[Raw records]
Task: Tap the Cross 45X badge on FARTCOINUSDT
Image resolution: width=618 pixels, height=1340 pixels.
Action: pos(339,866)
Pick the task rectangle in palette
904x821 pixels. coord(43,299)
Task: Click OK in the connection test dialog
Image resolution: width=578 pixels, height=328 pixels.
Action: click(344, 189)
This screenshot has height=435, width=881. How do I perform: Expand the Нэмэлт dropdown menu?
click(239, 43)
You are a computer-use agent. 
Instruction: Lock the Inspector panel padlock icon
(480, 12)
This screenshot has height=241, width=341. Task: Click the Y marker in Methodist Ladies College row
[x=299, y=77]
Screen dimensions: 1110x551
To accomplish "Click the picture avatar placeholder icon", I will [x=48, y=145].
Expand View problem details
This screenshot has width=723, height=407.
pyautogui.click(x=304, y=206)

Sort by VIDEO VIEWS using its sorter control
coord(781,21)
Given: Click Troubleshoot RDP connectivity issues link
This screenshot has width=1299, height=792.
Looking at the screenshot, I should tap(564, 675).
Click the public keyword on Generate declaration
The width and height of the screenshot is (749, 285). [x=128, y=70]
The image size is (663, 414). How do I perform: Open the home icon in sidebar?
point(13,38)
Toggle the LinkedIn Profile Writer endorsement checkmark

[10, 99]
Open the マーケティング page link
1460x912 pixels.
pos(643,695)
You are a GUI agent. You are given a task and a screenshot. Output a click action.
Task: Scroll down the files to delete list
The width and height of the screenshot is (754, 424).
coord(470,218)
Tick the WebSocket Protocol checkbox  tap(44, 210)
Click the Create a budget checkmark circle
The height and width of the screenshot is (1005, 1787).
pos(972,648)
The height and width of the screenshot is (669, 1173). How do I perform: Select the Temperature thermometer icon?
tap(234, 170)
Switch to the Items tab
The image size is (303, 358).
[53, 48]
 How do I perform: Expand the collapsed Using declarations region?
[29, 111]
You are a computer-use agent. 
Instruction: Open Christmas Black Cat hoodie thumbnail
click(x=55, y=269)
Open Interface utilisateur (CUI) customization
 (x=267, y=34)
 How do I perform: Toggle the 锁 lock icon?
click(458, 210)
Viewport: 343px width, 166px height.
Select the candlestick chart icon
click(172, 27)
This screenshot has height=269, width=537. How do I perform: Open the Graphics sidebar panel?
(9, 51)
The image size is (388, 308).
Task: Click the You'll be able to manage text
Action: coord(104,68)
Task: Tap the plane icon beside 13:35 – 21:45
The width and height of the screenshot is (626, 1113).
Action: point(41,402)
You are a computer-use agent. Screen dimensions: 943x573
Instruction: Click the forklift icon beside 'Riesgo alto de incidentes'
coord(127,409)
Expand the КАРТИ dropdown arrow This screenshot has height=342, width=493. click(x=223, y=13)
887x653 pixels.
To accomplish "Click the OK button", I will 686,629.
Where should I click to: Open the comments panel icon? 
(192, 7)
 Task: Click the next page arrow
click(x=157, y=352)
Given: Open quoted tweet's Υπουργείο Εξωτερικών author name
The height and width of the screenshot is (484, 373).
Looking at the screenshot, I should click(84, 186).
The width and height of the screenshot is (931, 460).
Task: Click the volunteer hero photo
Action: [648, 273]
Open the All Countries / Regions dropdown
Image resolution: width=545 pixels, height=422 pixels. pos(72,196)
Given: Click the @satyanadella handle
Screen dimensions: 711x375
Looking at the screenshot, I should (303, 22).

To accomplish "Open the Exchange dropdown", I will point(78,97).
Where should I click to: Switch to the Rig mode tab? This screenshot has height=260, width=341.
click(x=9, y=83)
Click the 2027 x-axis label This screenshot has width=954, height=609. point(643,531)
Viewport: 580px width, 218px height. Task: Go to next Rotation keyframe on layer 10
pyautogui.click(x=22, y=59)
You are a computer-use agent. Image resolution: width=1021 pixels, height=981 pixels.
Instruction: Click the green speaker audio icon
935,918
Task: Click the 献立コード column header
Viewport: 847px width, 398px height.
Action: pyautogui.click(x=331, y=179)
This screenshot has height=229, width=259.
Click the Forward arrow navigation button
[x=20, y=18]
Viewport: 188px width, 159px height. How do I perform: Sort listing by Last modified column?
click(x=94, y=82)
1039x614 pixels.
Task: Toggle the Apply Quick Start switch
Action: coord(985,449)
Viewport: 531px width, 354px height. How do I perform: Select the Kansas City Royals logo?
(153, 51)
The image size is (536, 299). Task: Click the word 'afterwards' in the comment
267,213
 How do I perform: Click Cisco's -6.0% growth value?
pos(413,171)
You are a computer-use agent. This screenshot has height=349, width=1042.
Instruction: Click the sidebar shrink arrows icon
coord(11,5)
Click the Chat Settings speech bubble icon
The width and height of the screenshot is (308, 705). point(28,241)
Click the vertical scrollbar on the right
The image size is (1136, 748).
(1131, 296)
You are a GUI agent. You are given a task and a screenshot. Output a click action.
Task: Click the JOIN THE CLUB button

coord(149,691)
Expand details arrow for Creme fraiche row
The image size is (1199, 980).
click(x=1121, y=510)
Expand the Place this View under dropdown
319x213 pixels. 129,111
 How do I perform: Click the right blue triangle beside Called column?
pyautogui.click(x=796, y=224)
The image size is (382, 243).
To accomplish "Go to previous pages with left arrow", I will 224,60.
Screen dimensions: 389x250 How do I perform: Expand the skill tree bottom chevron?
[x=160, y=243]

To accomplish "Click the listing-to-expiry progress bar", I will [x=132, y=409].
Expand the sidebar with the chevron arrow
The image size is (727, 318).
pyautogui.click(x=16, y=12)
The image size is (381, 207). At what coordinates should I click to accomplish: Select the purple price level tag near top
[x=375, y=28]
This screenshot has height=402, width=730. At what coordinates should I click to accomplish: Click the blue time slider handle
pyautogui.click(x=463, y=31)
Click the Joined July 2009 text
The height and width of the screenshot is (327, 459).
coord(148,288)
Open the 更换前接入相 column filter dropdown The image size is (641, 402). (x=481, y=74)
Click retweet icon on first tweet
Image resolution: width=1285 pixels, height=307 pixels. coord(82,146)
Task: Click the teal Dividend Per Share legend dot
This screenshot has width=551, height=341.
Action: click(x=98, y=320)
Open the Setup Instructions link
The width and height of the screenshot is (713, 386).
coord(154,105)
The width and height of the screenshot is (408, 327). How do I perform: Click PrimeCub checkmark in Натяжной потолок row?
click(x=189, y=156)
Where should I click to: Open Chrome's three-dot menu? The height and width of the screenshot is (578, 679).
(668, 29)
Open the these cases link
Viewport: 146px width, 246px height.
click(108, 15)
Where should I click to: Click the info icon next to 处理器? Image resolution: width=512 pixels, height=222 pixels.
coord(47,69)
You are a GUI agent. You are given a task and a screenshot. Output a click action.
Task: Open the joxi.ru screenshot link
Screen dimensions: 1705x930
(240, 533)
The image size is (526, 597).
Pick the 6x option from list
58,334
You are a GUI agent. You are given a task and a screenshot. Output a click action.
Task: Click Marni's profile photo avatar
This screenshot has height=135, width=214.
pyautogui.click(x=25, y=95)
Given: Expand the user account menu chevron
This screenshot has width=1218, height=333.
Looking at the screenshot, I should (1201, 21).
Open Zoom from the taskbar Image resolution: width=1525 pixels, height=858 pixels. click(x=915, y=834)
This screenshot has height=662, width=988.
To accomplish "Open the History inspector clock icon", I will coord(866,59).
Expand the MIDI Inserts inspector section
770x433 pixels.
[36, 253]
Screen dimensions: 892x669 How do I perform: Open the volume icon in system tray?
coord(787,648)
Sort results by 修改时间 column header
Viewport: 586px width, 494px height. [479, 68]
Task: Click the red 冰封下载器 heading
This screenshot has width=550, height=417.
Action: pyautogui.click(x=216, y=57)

> [Requirement] Find each line in the records that contains the word "avatar" and copy those lines. Only matches with the same letter case count.

> [Result of this exercise]
To accomplish "Click the picture avatar placeholder icon", I will [x=48, y=145].
Task: Click Marni's profile photo avatar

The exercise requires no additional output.